Much of the local entertainment scene may have stalled during the pandemic, Filipino artists as well as the emergence of new phenomena continue.
In 2020, Pinoy boys’ love (BL) became a potent launchpad for aspiring new artists, while the exploding P-Pop ‘fandemic’ has enabled Pinoy singing groups to reach the global charts.
Both flourished during the government’s imposition of lockdowns, P-Pop and Pinoy BL opened doors for new Filipino artists to find audiences in the international market as it continues. Interestingly, the rise of these new formats and platforms, inspired by similar cultural movements overseas. Pinoy boys’ love began to thrive on the heels of the Thai boys’ love (BL) proliferation in the country, while the idol group, SB19, expedited the country’s charge into the global music scene with P-Pop.
While the core anthems of boys’ love (BL) as a genre–is not unique. It was already previously tackled in movies and television long before its emergence in local media. Many independent and mainstream films with coming-of-age, gender-sensitive, and LGBTQIA+-themes are released to local and international audiences. The arrival of boys’ love (BL) as a conscious endeavor is a symbolic gesture deemed to tame—if not eliminate—public perception against same-sex romance.
Before popular titles like SOTUS, Addicted, and 2Gether broke into the mainstream media, BL used to be just a secondary theme that primarily drives peripheral plotlines.
Movies with strong LGBTQIA+ characters are rare, and discussion on sensitive issues addressing or about same-sex-themed pieces are blurred and carried out with evident precaution, all to avoid presenting arguments that directly defy both government-set restrictions and societal norms.

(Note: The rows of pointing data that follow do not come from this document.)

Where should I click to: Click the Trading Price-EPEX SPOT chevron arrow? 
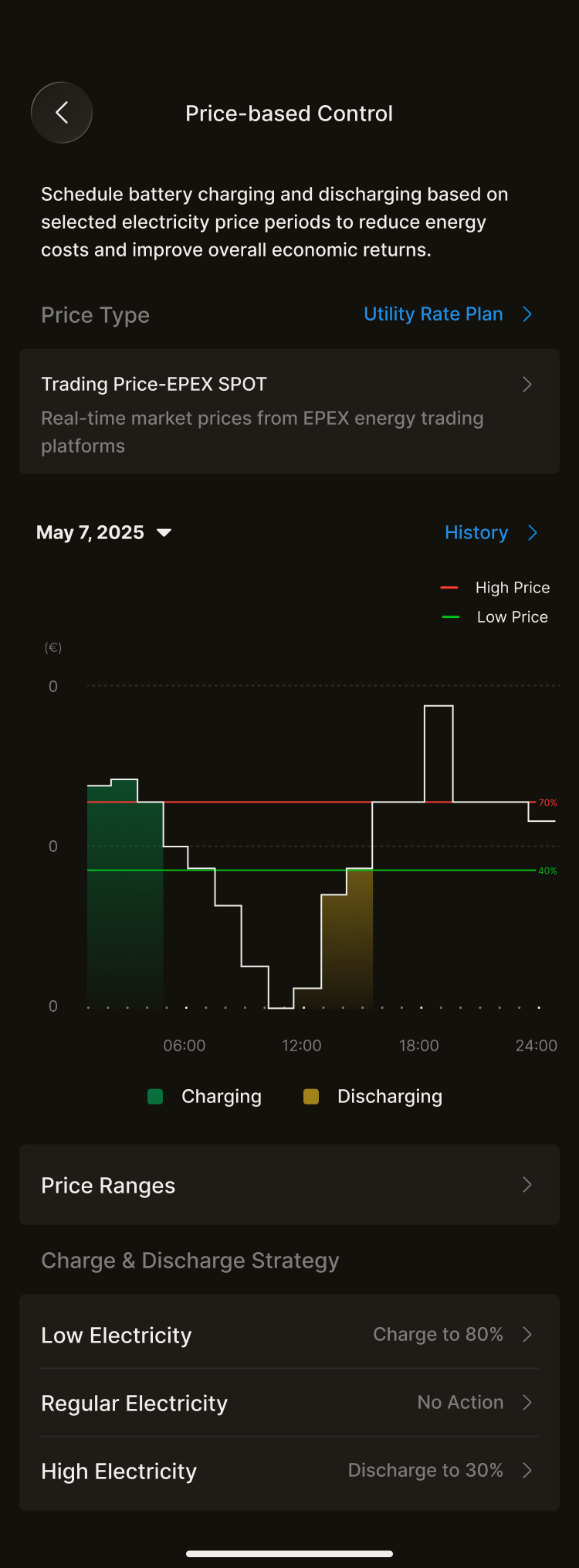(527, 385)
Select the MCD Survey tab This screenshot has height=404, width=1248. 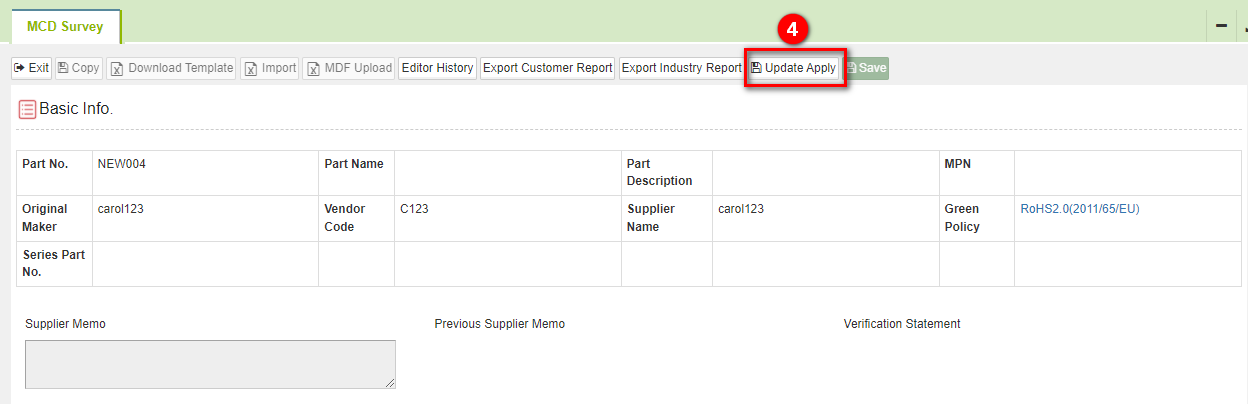tap(65, 27)
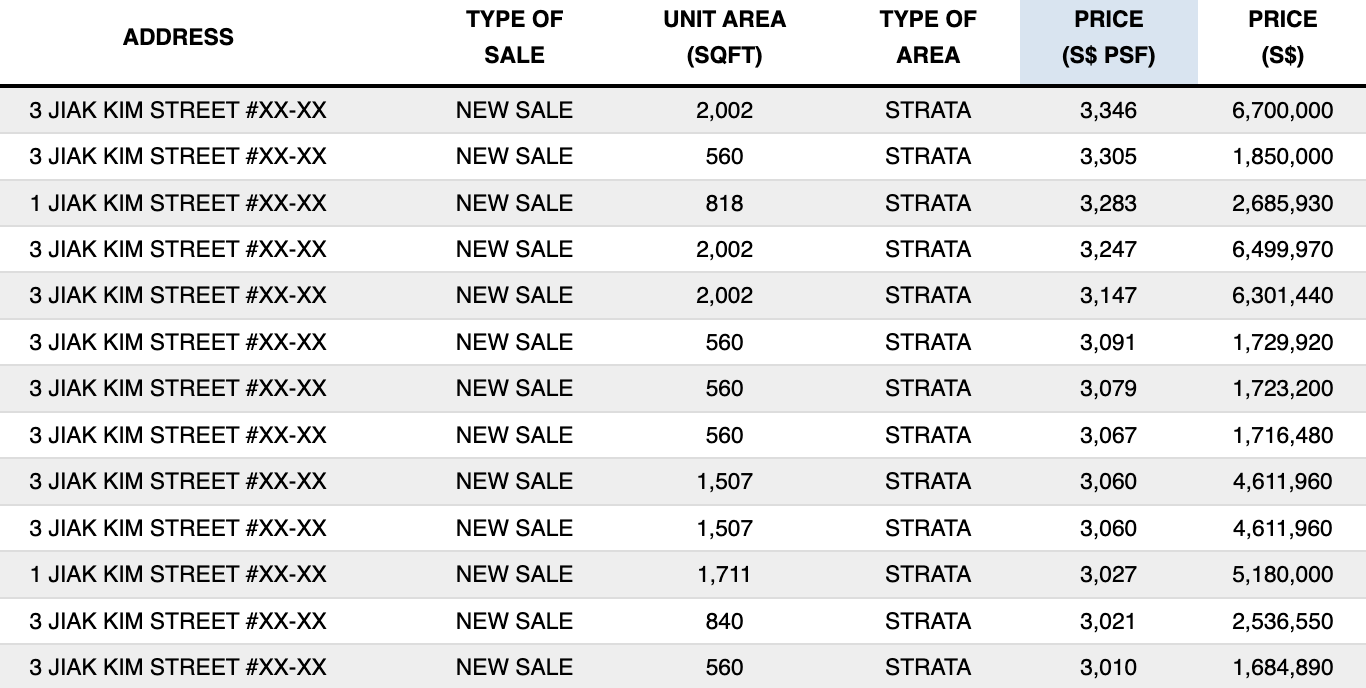1366x688 pixels.
Task: Sort by highlighted PRICE (S$ PSF) header
Action: pos(1108,38)
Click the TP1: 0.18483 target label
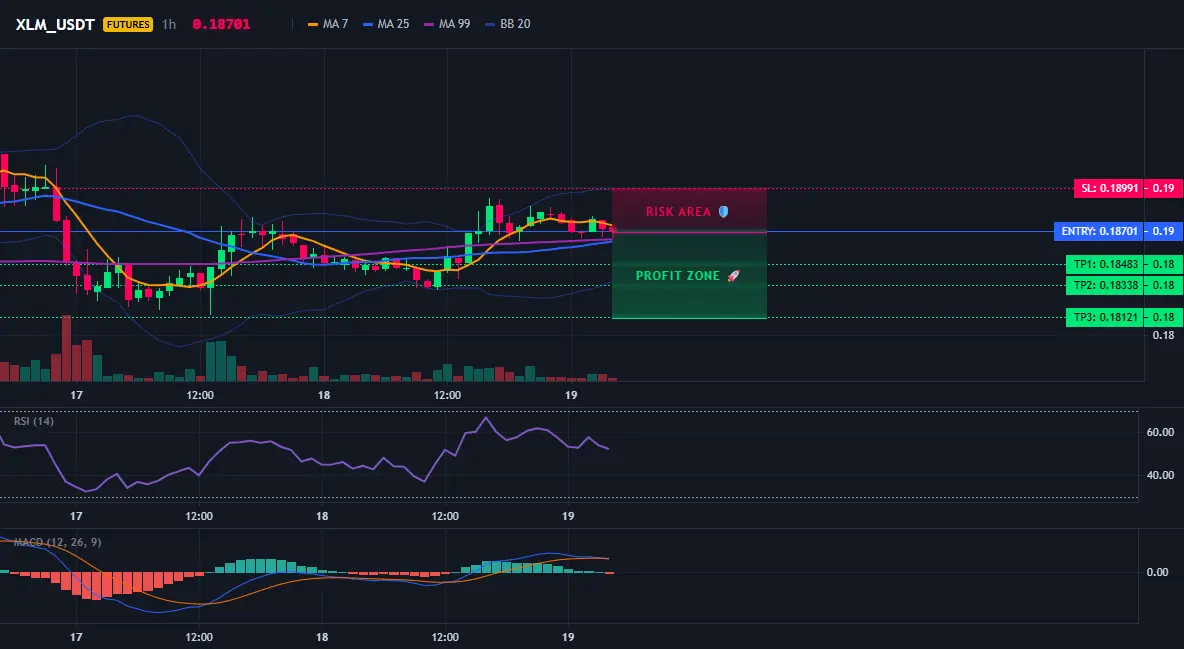 pos(1103,264)
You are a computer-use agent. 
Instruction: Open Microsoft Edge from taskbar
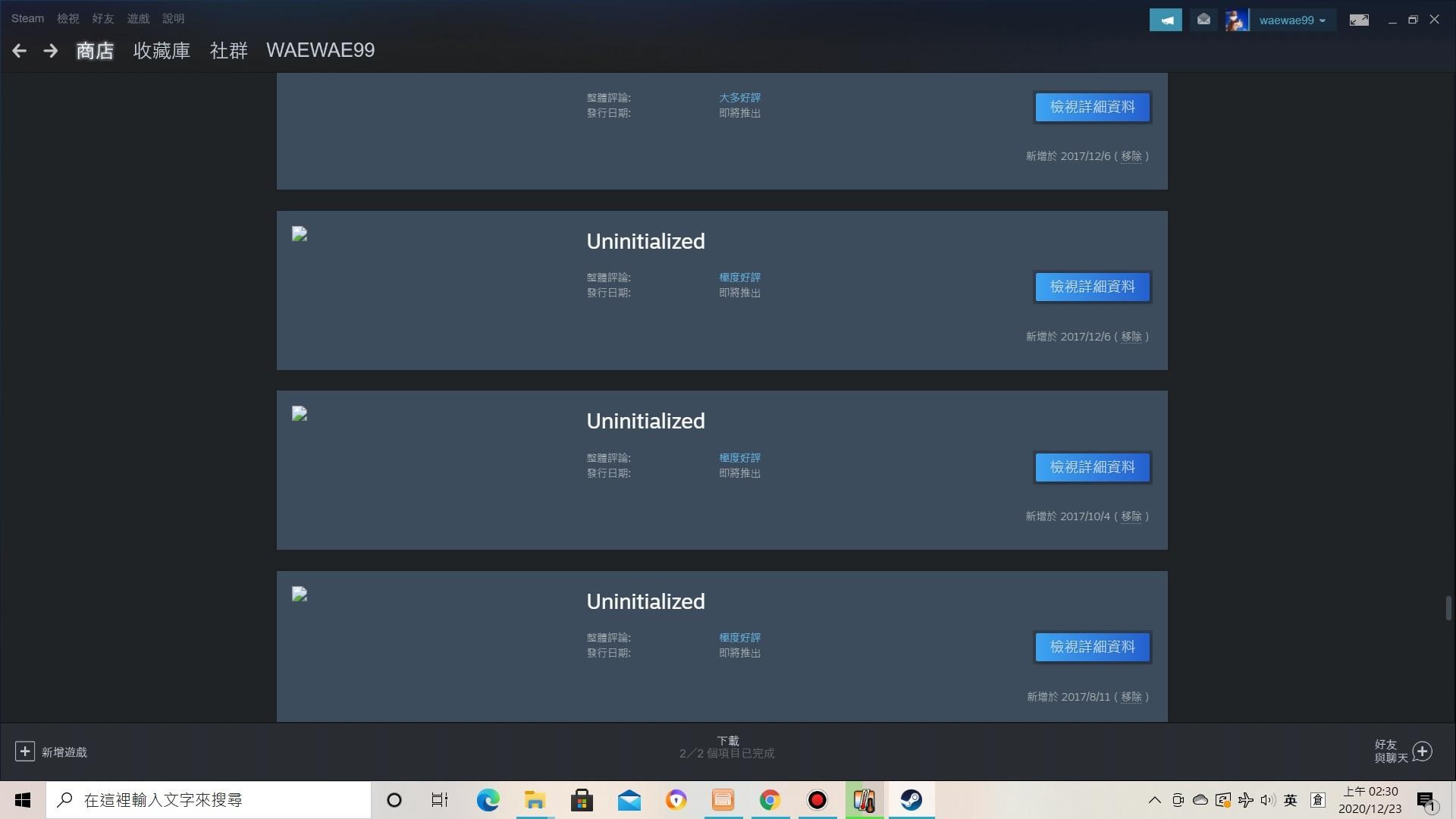[x=488, y=800]
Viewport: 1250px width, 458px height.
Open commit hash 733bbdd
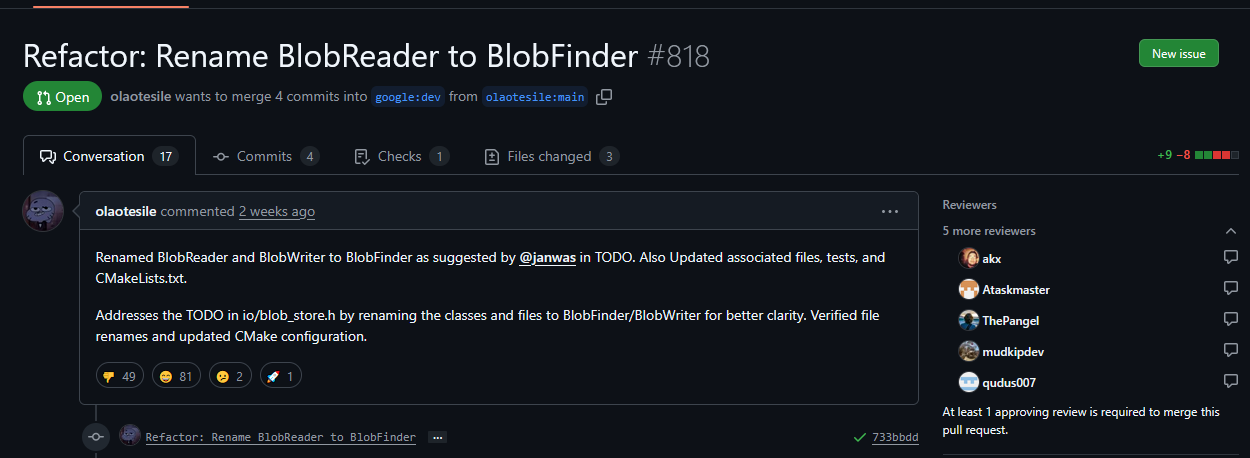tap(895, 437)
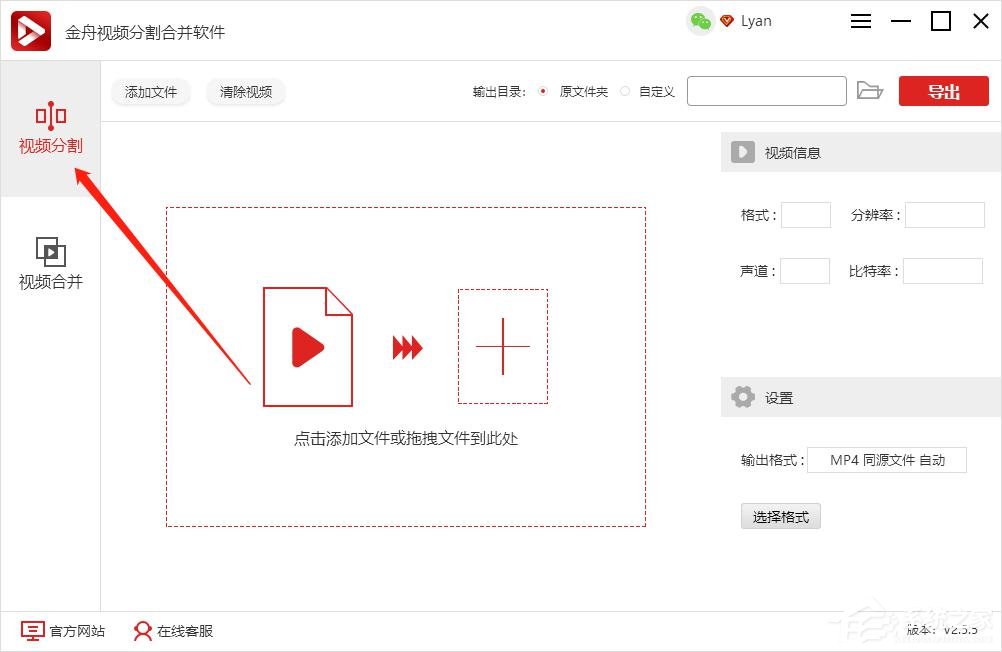
Task: Click the 选择格式 button
Action: point(780,516)
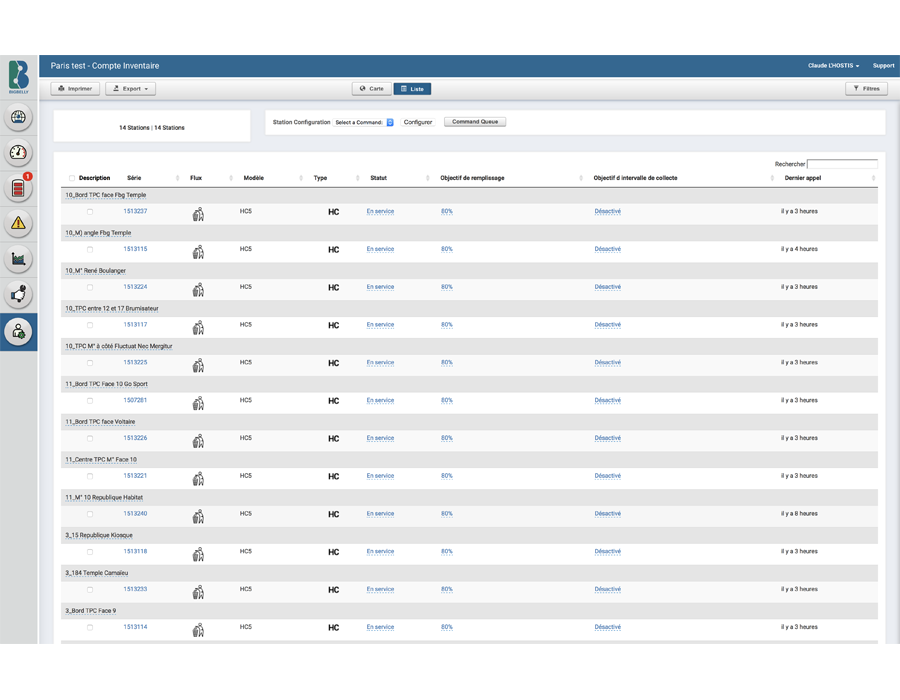
Task: Open the station user settings sidebar icon
Action: [18, 331]
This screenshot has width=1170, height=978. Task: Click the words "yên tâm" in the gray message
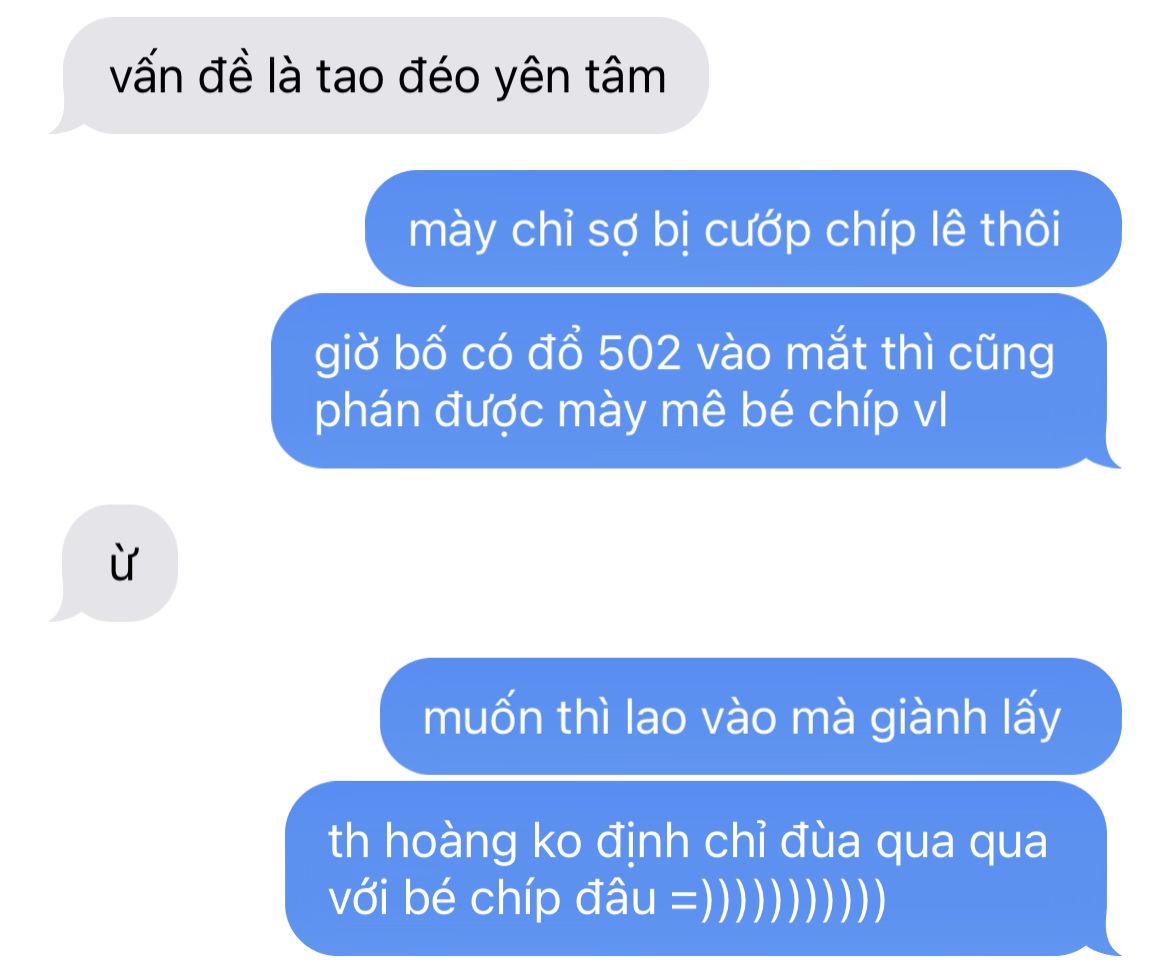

Now, while public tolerance towards BL and similar media, remains pale, and eliminating the mass perception that invalidates and restricts its existence still feels to be a long shot. The increasingly progressive public discernment about the matter, suggests we’re on the right track in bringing this campaign to a rewarding end.
BL’s inherent breezy appeal, allows themes concerning homosexuality and other related socio-political issues, to be tackled against thematic backdrops that are widely regarded as conducive to the public’s understanding and acceptance of same-sex romances.
In the local setting, Web series that feature BL, have been serving as a potent platform to shed light on arguments that promote tolerance, and demystify anti-homosexuality claims, raising issues on discrimination against LGBTQIA+ and their psychological plights. In the Web series, Gaya sa Pelikula, for example, the main characters are motivated towards articulating issues about coming out and finding a safe space where love between men is no longer seen as an irregularity, a sentiment, IdeaFirst Company’s Gameboys, similarly echoes.
Coinciding the current boys’ love boom in the Philippines, the rise of P-Pop as an emerging OPM subgenre is also seen as a developing phenomenon. Like its K-Pop and J-Pop relatives, P-Pop’s blazing development is seen as an effective tool in breaking cultural barriers set by global markets, that used to be lorded by Western acts.
K-Pop’s success overseas, and even in the Philippine market, has inspired local star-builders to create similar groups, hence the birth of the likes of P-Pop Generation–BGYO, Alamat, MNL48, 1st.One, and SB19.
SB19’s phenomenal success in reaching global charts only verifies P-Pop’s shot at dominating the global music scene, and with the arrival of more idol groups, created with similar motivations, the quest of finding a faithful international audience, now no longer seems a remote possibility.
While P-Pop’s and Pinoy Boys’ love’s thriving at practically the same time, and cannot be easily dismissed as a mere coincidence. The fact that it is happening now, speaks volumes of our increasingly liberal perspective about homosexuality and our musical identity, with boys’ love becoming a conducive platform to address LGBTQIA+ issues and P-Pop music becoming our response to demands for OPM to find new flavors and identity.
And while it remains to be seen, whether or not these cultural movements will last long enough to usher in a revolutionary era in music, filmmaking, and television, we continue to live in this freeing moment, hopeful for others to join our cause.